> [GIVEN RECORDS]

==================================================

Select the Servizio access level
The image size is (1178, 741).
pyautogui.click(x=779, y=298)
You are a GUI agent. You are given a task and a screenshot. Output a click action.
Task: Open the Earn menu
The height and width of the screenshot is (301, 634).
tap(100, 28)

==================================================

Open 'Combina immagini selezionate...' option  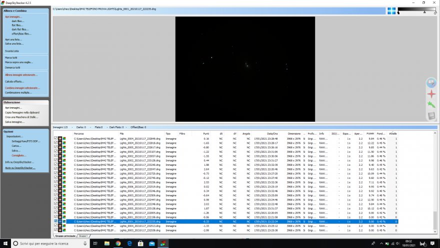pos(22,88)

==================================================

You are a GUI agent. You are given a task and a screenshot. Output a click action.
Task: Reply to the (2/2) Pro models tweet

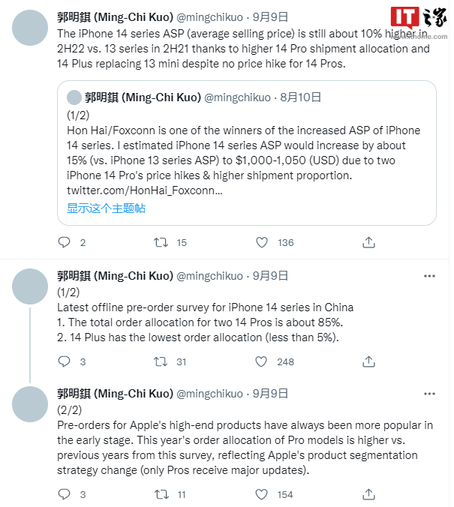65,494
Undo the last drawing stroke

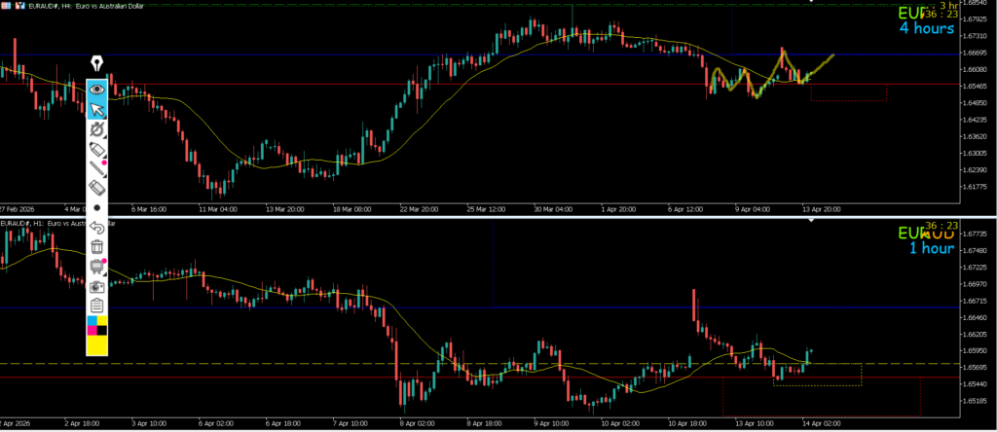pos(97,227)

==================================================

> [WHAT YOU HAVE TO DO]
Substitute "screen capture" for "screenshot" in everything from the line containing "Select the Servizio access level" down to the line containing "tap(100, 28)". Return only those lines and leave everything else in them unchanged.

> [FULL RESPONSE]
Select the Servizio access level
The image size is (1178, 741).
pyautogui.click(x=779, y=298)
You are a GUI agent. You are given a task and a screen capture. Output a click action.
Task: Open the Earn menu
The height and width of the screen capture is (301, 634).
tap(100, 28)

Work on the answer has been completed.